Amazon Vine Analysis

vine_table

Overview of the analysis:

The purpose of this analysis is to utilize the review data provided and determine if there are any pattern in the data that could suggest bias. The analysis will be performed by comparing two seperate groups of reviewers, a paid group and a non paid group.

Results:

After performing ETL on the Amazon data set by using an Amazon RDS instance and pgAdmin the data was converted to a Pandas DataFrame for further analysis. The data was filtered to promote quality data by eliminating the reviews with a lower percentage of "helpful" upvotes.

to_pandas

  • How many Vine reviews and non-Vine reviews were there?

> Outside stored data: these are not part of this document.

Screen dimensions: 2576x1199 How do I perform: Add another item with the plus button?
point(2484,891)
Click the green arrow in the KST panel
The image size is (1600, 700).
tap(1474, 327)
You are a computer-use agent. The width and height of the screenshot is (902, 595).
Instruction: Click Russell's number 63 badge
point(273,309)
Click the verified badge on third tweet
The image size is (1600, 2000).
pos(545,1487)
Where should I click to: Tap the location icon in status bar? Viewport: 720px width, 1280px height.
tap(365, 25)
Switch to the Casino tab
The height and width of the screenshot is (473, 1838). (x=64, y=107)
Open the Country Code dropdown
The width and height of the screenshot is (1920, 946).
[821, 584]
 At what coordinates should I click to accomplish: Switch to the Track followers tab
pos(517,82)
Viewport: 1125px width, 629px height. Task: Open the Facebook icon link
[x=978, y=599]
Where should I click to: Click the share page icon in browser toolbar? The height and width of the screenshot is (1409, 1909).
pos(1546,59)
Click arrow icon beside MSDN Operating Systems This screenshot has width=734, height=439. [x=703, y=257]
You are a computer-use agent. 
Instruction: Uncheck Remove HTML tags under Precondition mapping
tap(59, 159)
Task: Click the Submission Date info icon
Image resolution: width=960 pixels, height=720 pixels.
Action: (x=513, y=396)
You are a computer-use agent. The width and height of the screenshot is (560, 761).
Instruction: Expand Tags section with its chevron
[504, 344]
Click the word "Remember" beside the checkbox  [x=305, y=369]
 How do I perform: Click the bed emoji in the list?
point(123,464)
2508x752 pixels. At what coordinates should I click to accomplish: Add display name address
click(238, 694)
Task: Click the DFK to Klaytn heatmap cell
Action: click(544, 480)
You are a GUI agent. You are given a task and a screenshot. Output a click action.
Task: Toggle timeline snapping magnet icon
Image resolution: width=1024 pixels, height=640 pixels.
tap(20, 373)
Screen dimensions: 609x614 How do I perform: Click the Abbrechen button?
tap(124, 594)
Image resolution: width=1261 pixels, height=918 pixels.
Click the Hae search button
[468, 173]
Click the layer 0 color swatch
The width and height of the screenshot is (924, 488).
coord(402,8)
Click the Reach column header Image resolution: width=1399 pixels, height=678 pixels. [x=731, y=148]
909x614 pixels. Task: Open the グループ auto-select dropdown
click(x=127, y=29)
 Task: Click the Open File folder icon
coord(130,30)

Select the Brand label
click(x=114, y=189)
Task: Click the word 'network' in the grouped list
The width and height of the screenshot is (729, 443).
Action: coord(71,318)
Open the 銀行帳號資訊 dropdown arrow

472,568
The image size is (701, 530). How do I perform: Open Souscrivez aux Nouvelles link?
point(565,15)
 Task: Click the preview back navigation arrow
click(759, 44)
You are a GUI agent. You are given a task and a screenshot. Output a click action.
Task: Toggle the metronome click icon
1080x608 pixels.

    • There were 1080 paid vine review and 49673 unpaid vine review in our modified dataset that include only 5 star ratings

image

image

  • How many Vine reviews were 5 stars? How many non-Vine reviews were 5 stars?
    • 454 Vine reviews and 23043 non-Vine reviews
  • What percentage of Vine reviews were 5 stars? What percentage of non-Vine reviews were 5 stars?
    • 1.9% paid and 98% unpaid reviews image

Summary:

The positivity bias that was potentially uncovered through our data analysis identifies that the unpaid vine reviewers had significantly higher instances of 5 star review for products. In contrast, the paid vine reviewers had a very low 5 star percentages, suggesting that they took the task more seriously and approached the reviews more critically.